No sooner did I pen last week’s column on the dangers of Tom Hunter’s plans for merging House of Fraser with Allders to create one big, bad department-store chain than the grocery magnates went bonkers in their desire to acquire Safeway.

I claim no connection between my musings and the sudden urge on the part of Sainsbury’s and Wal-Mart to compete with William Morrison for the assets of Safeway. Self-regarding as columnists are, I can’t quite picture Sainsbury’s chief executive, Sir Peter Davis, having my words thrust in front of him by an excited press officer and exclaiming: “That’s it! We’ll underperform on a bigger scale!”

But one is forced to speculate whether a successful bid by Sainsbury’s for Safeway would create anything other than a larger underperforming superstore business – a sort of cumbersome retail behemoth representing what Tesco isn’t.

And I’m afraid that I can’t quite escape the notion that a competitive takeover bid for Safeway from Sainsbury’s would serve to distract attention from Davis’s masterplan to revitalise Sainsbury’s through stripping costs – a strategy that has much in common with an old-style Soviet five-year plan and which ultimately might prove just as enterprising.

The Sainsbury’s bid will have to trump the agreed offer of £2.65bn in shares that Morrisons has on the table. And Sainsbury’s will, as a matter of course, have to be referred by the Office of Fair Trading to the Competition Commission, as any combined business would represent more than 25 per cent of the UK grocery industry.

That would tie up Sainsbury’s with the regulators for the duration of a retail recession (presuming there’s some uplift in the economy towards the end of the year), providing Davis with a distraction and an excuse if the organic plan isn’t delivering. The same prospect of referral to the competition authorities faces Wal-Mart, an offer from which could be called Asda 2, since it would be a straightforward extension of the US giant’s acquisition of Asda in 1999.

It is precisely in this area of referral to the Competition Commission that the most interesting implications lie for the fate of Safeway. It is one thing to say airily that any bid (other than Morrisons) is a dead cert for referral to the regulator, but quite another to consider how such a bid will be received by the commission.

I can suggest how it would be received. It would be about as welcome as a UN weapons inspector with no evidence in the White House. This is partly because the commission completed a protracted investigation into the grocery superstore industry in 2000 and must be thoroughly sick of the subject.

But the commission exists, in part, to be bored to tears by covering the same old territory again and again. The real reason it may dread having to re-examine this industry again so soon relates to its findings in its last report.

The commission was widely perceived then to have given the superstores an easy ride and reported only a couple of areas in which a complex monopoly may exist, but which could be addressed by a fairly relaxed code of conduct. Having to revisit its study so soon may serve to expose the weakness of its study, published less than two years ago.

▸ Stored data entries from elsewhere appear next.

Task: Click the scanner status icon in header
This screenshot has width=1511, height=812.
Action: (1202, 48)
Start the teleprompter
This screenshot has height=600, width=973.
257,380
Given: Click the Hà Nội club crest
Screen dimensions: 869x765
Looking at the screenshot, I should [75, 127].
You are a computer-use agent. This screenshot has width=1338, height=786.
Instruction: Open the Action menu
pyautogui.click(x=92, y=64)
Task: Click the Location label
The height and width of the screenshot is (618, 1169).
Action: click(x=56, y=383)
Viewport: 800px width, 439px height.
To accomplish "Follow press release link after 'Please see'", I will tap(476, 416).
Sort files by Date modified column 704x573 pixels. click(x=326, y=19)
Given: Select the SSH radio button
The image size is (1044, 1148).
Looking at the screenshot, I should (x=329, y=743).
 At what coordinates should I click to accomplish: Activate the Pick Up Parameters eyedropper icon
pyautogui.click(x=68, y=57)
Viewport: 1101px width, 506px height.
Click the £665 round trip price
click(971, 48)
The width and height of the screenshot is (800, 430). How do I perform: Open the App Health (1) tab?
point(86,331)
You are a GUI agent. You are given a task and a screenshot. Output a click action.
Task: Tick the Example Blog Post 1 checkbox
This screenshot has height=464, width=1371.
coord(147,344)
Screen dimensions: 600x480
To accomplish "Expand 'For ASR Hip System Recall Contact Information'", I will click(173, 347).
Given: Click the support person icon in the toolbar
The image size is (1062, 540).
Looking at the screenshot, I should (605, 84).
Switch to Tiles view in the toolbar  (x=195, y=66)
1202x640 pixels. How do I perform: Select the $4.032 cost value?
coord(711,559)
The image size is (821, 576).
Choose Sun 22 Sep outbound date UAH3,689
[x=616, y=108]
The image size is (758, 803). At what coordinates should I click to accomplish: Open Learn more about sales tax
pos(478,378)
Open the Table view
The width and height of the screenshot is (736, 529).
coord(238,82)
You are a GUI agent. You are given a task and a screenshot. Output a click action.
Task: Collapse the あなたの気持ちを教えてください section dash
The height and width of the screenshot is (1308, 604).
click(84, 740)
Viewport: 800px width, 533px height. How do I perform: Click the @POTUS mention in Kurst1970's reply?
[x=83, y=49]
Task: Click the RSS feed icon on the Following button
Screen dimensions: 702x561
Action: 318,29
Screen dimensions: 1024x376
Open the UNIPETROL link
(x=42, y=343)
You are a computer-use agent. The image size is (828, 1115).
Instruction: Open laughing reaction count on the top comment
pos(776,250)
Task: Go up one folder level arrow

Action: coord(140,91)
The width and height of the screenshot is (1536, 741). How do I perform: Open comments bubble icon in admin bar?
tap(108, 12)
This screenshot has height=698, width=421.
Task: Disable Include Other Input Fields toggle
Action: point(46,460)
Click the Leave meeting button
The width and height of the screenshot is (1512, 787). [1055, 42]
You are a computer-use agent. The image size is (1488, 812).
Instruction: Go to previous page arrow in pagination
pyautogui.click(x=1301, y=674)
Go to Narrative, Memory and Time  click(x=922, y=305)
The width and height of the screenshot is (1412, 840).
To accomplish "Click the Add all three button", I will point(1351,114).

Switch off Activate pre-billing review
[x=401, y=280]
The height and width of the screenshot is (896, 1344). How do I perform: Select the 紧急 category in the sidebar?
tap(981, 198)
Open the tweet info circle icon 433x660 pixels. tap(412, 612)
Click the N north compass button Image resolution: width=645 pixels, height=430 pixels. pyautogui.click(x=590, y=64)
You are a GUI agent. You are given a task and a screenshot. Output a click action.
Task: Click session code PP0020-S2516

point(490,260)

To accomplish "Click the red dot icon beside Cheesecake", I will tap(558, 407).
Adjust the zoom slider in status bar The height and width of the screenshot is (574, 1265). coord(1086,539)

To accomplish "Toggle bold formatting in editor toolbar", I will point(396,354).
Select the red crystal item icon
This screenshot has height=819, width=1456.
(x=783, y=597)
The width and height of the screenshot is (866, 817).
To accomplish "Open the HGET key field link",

At the time, I welcomed the commission’s report. There had been too much whingeing about the superstores, most of which was based either on a sentimental nostalgia for the friendly (and expensive) high-street “family” butcher/ baker/candlestick-maker or a misplaced attribution of the superstores’ growth to “globalisation”, which was a popular evil of the time.

But there can be no doubt that the commission’s conclusions were mild. Apart from some “pricing practices of the supermarkets and their relations with suppliers”, the commission concluded that “overall…the multiple grocery industry was broadly competitive.”

On the question of consumer choice, which must be a principle at the heart of any commission inquiry into the industry, its report concluded that “any further local concentration among the supermarkets could weaken competition in these areas and lead to higher levels of profitability”, but added that this “did not follow from adverse findings on either of the monopoly situations” regarding prices and suppliers.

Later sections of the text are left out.